Bloomberg Opinion’s John Authers has done the math: Over the last decade, the headline consumer price index has risen roughly 28%, and denominating that gauge in Bitcoin shows deflation of 99.996%.
The premise has gained momentum as prices on everything from food to gas to housing have advanced faster and been stickier over the past few months than many economists had anticipated.
Meanwhile, MicroStrategy Inc.’s Michael Saylor said the Federal Reserve’s relaxing of its inflation policy helped convince him to invest the enterprise-software maker’s cash into Bitcoin.
Economists with Bloomberg Economics estimate that roughly half of Bitcoin’s recent returns can be explained by inflation fears, with the other half coming from market exuberance and momentum trading.

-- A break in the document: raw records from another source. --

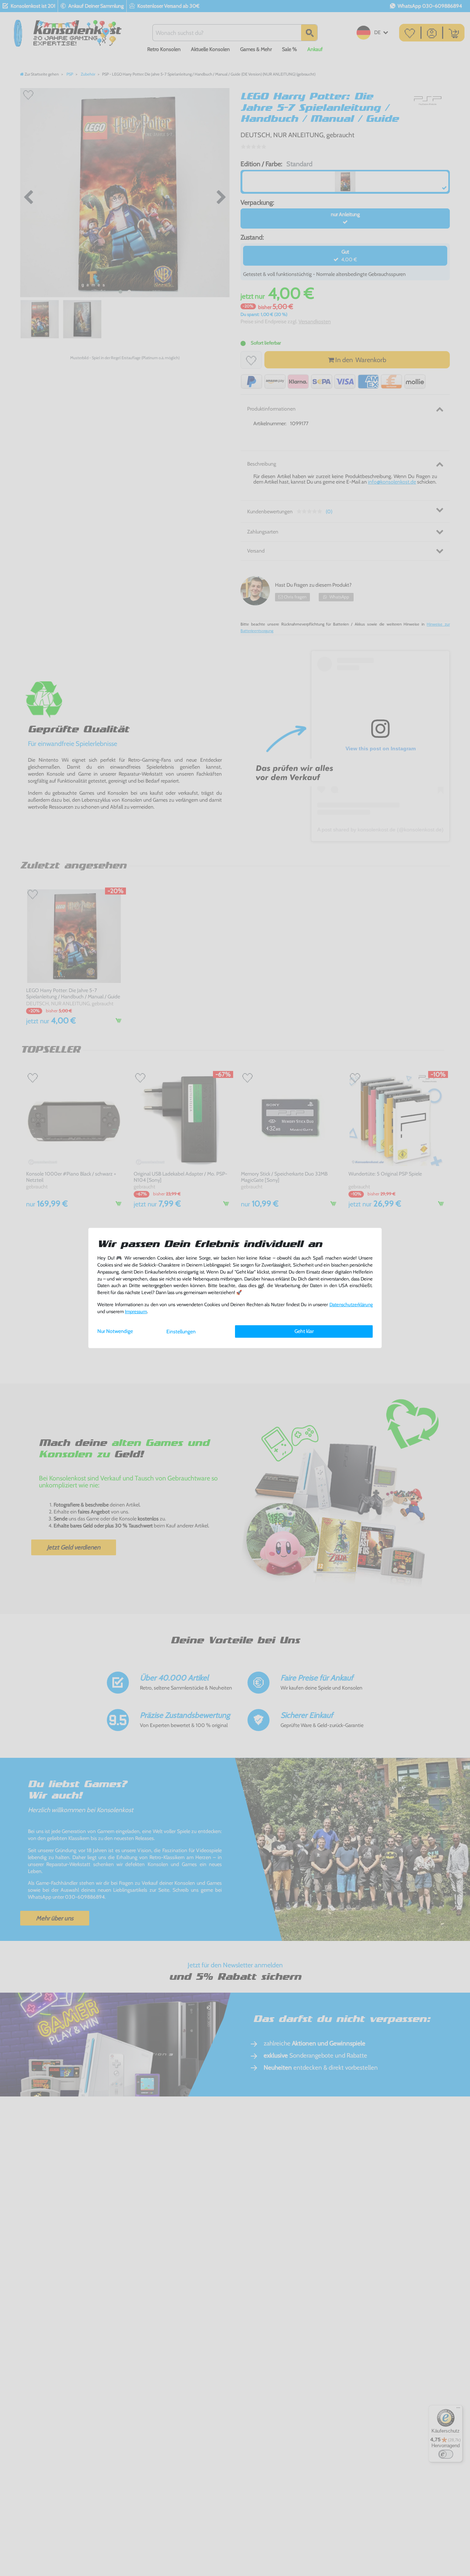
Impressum (136, 1311)
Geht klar (304, 1331)
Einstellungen (181, 1331)
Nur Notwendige (115, 1331)
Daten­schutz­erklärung (351, 1304)
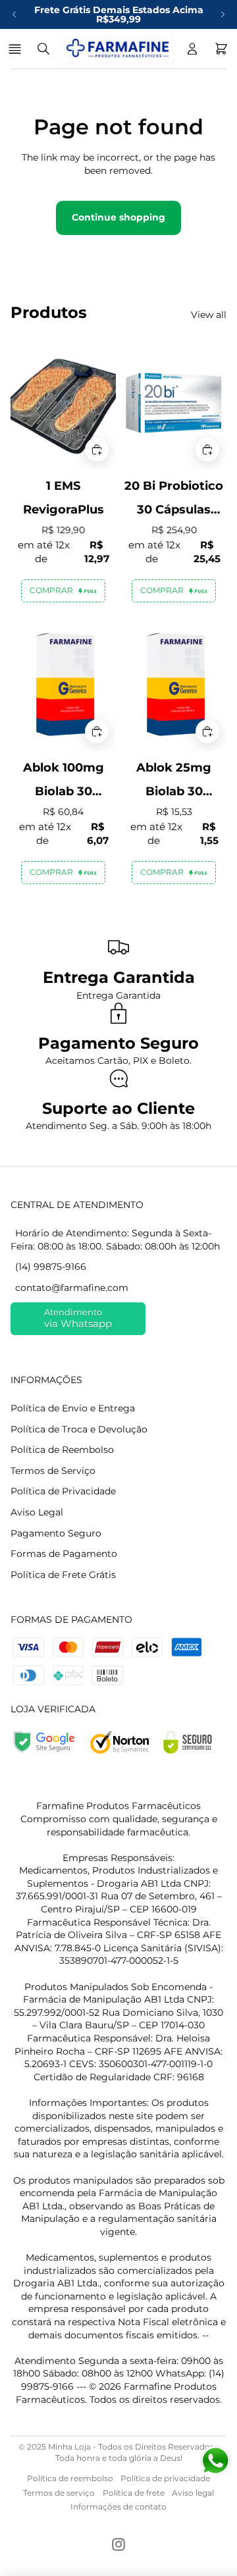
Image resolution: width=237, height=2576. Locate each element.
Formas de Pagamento (64, 1554)
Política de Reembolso (62, 1450)
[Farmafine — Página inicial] (118, 48)
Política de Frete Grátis (63, 1575)
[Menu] (17, 49)
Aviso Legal (37, 1512)
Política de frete (134, 2493)
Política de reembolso (70, 2478)
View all (208, 315)
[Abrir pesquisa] (43, 48)
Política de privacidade (165, 2478)
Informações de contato (118, 2506)
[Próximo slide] (222, 14)
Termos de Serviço (53, 1471)
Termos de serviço (59, 2493)
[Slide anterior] (14, 14)
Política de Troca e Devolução (79, 1429)
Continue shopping (118, 217)
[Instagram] (118, 2544)
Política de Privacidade (63, 1491)
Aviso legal (193, 2493)
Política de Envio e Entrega (73, 1408)
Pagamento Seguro (56, 1533)
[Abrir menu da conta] (192, 48)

“We don’t have long enough history to assert Bitcoin is indeed an inflation hedge,” said Wilfred Daye, head of Securitize Capital, the asset-management arm of Securitize Inc.
Theoretically, there is no linkage between Bitcoin’s supply and anything that goes on with the Federal Reserve or any central bank, says Cam Harvey, a professor at Duke University and a partner at Research Affiliates.
He cited the coin’s drop in March 2020, when it lost roughly half its value amid a plunge in U.S.